▸ Task prompt:
Retype the whole listing exactly.

▸ Record excerpts:
____

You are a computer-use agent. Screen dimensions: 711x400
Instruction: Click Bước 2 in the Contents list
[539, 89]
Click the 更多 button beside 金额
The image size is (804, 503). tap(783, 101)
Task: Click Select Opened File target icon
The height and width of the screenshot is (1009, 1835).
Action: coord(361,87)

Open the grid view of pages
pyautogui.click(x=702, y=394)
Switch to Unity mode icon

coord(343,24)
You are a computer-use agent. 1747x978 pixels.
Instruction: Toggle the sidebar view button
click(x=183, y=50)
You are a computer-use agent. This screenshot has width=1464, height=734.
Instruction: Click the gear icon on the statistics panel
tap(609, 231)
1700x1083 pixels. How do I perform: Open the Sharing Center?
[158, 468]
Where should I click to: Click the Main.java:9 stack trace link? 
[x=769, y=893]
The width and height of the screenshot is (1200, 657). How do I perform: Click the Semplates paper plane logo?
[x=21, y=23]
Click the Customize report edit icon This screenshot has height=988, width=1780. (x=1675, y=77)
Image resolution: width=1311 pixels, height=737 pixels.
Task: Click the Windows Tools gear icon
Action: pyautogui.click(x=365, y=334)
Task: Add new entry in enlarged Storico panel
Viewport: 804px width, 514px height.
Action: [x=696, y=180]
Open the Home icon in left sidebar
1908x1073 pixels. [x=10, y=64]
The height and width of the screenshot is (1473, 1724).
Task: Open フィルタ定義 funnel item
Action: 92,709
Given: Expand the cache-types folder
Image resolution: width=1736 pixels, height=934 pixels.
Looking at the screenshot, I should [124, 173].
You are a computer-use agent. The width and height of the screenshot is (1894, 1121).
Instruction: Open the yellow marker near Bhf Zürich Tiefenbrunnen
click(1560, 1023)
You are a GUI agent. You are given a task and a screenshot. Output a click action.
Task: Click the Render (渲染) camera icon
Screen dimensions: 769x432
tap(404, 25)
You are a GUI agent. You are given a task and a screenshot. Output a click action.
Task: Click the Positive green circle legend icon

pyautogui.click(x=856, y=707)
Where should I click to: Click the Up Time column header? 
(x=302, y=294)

____

▸ Task solution:
You are a computer-use agent. Screen dimensions: 711x400
Instruction: Click Bước 2 in the Contents list
[539, 89]
Click the 更多 button beside 金额
The image size is (804, 503). tap(783, 101)
Task: Click Select Opened File target icon
The height and width of the screenshot is (1009, 1835).
Action: coord(361,87)

Open the grid view of pages
pyautogui.click(x=702, y=394)
Switch to Unity mode icon

coord(343,24)
You are a computer-use agent. 1747x978 pixels.
Instruction: Toggle the sidebar view button
click(x=183, y=50)
You are a computer-use agent. This screenshot has width=1464, height=734.
Instruction: Click the gear icon on the statistics panel
tap(609, 231)
1700x1083 pixels. How do I perform: Open the Sharing Center?
[158, 468]
Where should I click to: Click the Main.java:9 stack trace link? 
[x=769, y=893]
The width and height of the screenshot is (1200, 657). How do I perform: Click the Semplates paper plane logo?
[x=21, y=23]
Click the Customize report edit icon This screenshot has height=988, width=1780. (x=1675, y=77)
Image resolution: width=1311 pixels, height=737 pixels.
Task: Click the Windows Tools gear icon
Action: pyautogui.click(x=365, y=334)
Task: Add new entry in enlarged Storico panel
Viewport: 804px width, 514px height.
Action: [x=696, y=180]
Open the Home icon in left sidebar
1908x1073 pixels. [x=10, y=64]
The height and width of the screenshot is (1473, 1724).
Task: Open フィルタ定義 funnel item
Action: 92,709
Given: Expand the cache-types folder
Image resolution: width=1736 pixels, height=934 pixels.
Looking at the screenshot, I should [124, 173].
You are a computer-use agent. The width and height of the screenshot is (1894, 1121).
Instruction: Open the yellow marker near Bhf Zürich Tiefenbrunnen
click(1560, 1023)
You are a GUI agent. You are given a task and a screenshot. Output a click action.
Task: Click the Render (渲染) camera icon
Screen dimensions: 769x432
tap(404, 25)
You are a GUI agent. You are given a task and a screenshot. Output a click action.
Task: Click the Positive green circle legend icon

pyautogui.click(x=856, y=707)
Where should I click to: Click the Up Time column header? 
(x=302, y=294)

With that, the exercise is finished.